Unfortunately, some workspaces become inaccessible due to an overload of the underlying component responsible for handling workspace metadata, which happens periodically at 6:18 PM PDT starting Tuesday, July 16th and our DevOps engineers have to always step in to repair the metadata clusters.

The metadata clusters store information about LDM, dashboards, reports, and other related data, all of which are essential for workspace functionality. During the initial investigation, we identified unexpectedly high traffic as the root cause. Consequently, we have pinpointed the suspects and contributors to the significant load increase, communicated with the owners about the changes and further actions, and applied some limitations.

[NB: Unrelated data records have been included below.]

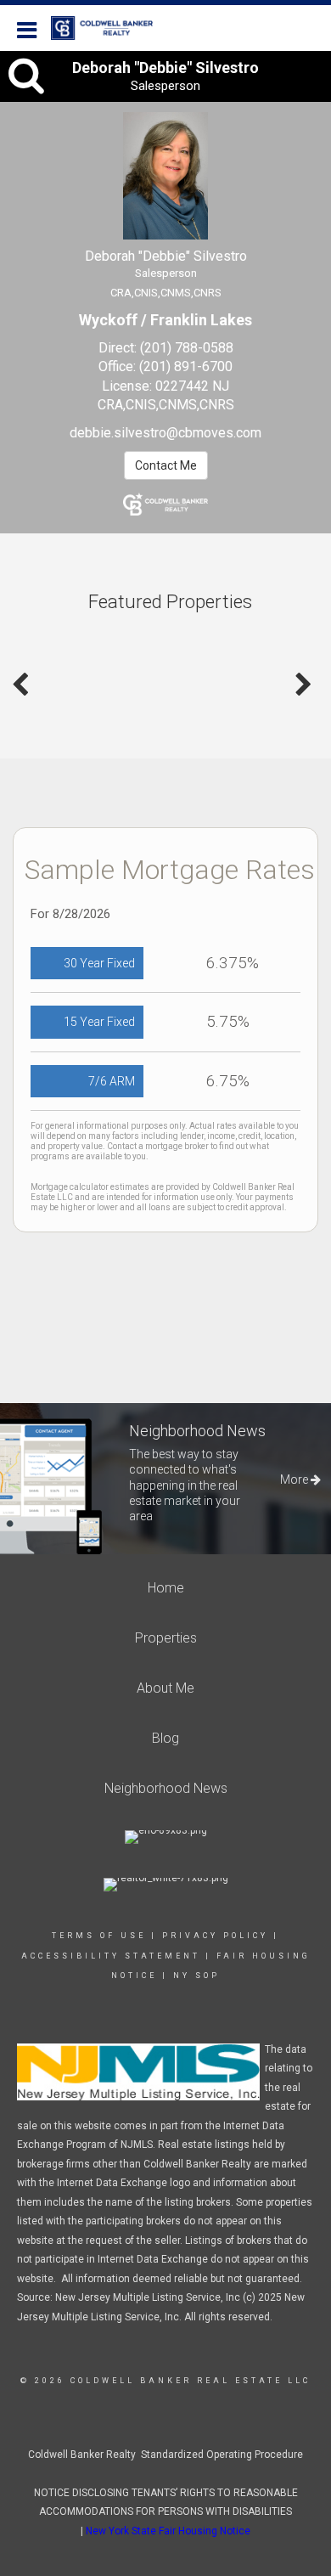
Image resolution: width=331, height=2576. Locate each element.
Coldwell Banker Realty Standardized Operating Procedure (165, 2454)
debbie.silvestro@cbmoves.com (165, 433)
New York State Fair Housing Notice (168, 2531)
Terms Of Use (99, 1935)
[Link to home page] (110, 28)
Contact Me (166, 465)
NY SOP (196, 1975)
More (295, 1479)
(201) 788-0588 (186, 348)
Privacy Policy (215, 1935)
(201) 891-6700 (186, 366)
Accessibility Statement (110, 1956)
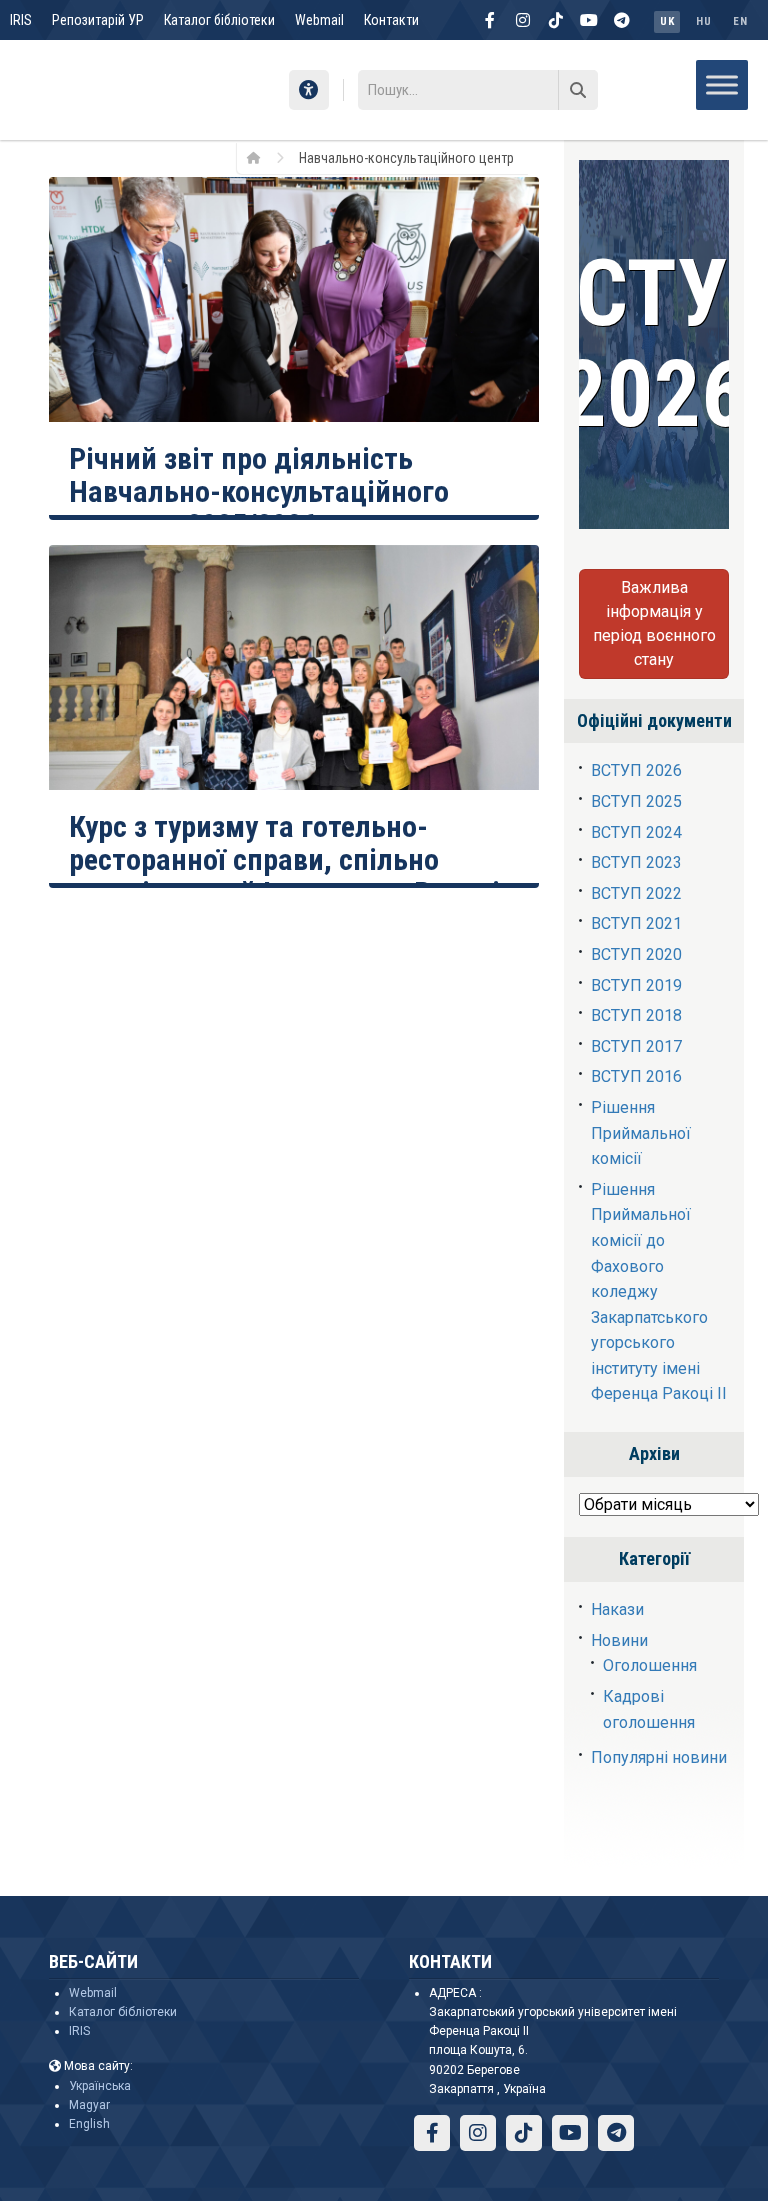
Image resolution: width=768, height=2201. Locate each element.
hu (703, 21)
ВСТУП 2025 (636, 801)
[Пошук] (578, 90)
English (89, 2124)
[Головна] (260, 157)
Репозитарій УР (98, 20)
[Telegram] (622, 20)
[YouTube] (589, 20)
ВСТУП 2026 (636, 770)
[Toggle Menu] (722, 84)
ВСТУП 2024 (636, 832)
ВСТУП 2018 (636, 1015)
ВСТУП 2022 (636, 893)
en (740, 21)
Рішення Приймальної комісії (641, 1133)
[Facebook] (490, 20)
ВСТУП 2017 (636, 1046)
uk (667, 21)
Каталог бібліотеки (219, 20)
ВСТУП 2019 (636, 985)
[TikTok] (556, 20)
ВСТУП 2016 (636, 1076)
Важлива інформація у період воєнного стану (654, 623)
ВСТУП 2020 (636, 954)
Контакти (391, 20)
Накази (617, 1609)
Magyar (89, 2105)
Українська (100, 2086)
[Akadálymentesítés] (309, 90)
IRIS (21, 20)
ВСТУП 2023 (636, 862)
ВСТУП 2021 (636, 923)
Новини (619, 1640)
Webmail (319, 20)
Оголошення (650, 1665)
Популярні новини (659, 1757)
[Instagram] (523, 20)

We have also increased the capacity of the clusters to handle the incoming connections.

However the issue occurred again which means that the root cause of the issue is yet to be identified.

Our engineering team now has a much more detailed collection of the dedicated logs and their analysis and we are applying new measures to minimize the impact on our customers.

How are you affected?

Some workspaces hosted in US-1 - United States, Chicago, IL, Datacenter are not accessible around 6:18 PM PDT.

No action required!

There is no action required from you right now. We appreciate your patience and understanding as we work through these challenges. We will continue to provide updates as more information becomes available.

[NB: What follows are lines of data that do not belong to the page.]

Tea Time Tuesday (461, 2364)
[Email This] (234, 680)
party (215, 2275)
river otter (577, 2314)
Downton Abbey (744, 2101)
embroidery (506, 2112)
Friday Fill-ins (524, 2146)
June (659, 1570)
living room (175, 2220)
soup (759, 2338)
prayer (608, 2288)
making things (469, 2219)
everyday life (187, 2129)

To get a notification email for updates subscribe to this announcement.

We greatly appreciate your patience in this matter, and if you should have any direct questions regarding this, please reach out to GoodData Support.

Updates

July 19, 2024 19:04 Radek Novacek	While we are reviewing all platform logs, customers' activity and all recent potentially related changes, we have so far been unable to identify the root cause of the overload issue which happens around 6:18PM PDT. With this in mind, we are doing everything we can to prevent another occurrence, and have taken several steps to reduce the chances of this happening. We added two additional metadata clusters to increase the overall datacenter capabilities to handle more traffic and decrease the impact should the issue reoccur, and are currently going through a zero-downtime migration of existing workspace metadata to the new clusters. We also paused non-essential GoodData automated tasks, and, we upgraded half of the clusters to a newer database engine version that includes potentially helpful improvements. We are actively monitoring the situation and will be ready to take action and quickly restore full functionality to the platform if the issue reoccurs in spite of our preventative measures.
July 20, 2024 01:56 Radek Novacek	We have been monitoring the situation, and the platform is currently stable as the issue has not reappeared today. We will continue to monitor our systems closely.
July 21, 2024 13:00 Martin Burian	I am pleased to provide an additional update. The platform remains stable, and the platform-wide issue has not reappeared since our last update. We did notice a minor isolated issue impacting one customer, which we are currently investigating. We are in contact with the affected customer. It seems our efforts most likely isolated the issue and significantly decreased its blast radius. We will keep you informed.
July 22, 2024 13:32 Jakub Kopecky	Following up with an update on the situation. We can confirm that our platform has remained stable and there have been no issues since our last update. We believe that the steps we have taken have mitigated the issue, as our actions seem to confirm our suspicions about the root cause. As we transition into the business week, we are closely monitoring for any potential impact from increased traffic during business days. We will continue with extra monitoring for the next few days until we are confident that the issue is fully resolved.
July 23, 2024 13:02 Jakub Kopecky	Situation is stable and we are optimistic it will stay so going forward. The extra monitoring is still on and we will keep you informed.
July 24, 2024 11:09 Jakub Kopecky	As the issue has not recurred, we are pleased to officially declare it fully resolved. The root cause of this issue was a combination of increased overall load on the metadata clusters from customer activity and internal metadata collection activities used for troubleshooting purposes. This overload led to the exhaustion of resources on the metadata clusters during peak hours, making them unreachable and consequently impacting workspace access, report computation, and ETL processes. To resolve the issue, we increased the resources in the datacenter by adding two new metadata clusters and adjusted the internal processes for metadata collection activities. We are implementing further actions to ensure this issue does not happen again. An official RCA document will be available upon request, which can be directed to either Support or the Account Owner. We apologize for any inconvenience this situation has caused. A stable platform is our priority, and we are committed to providing the best possible service.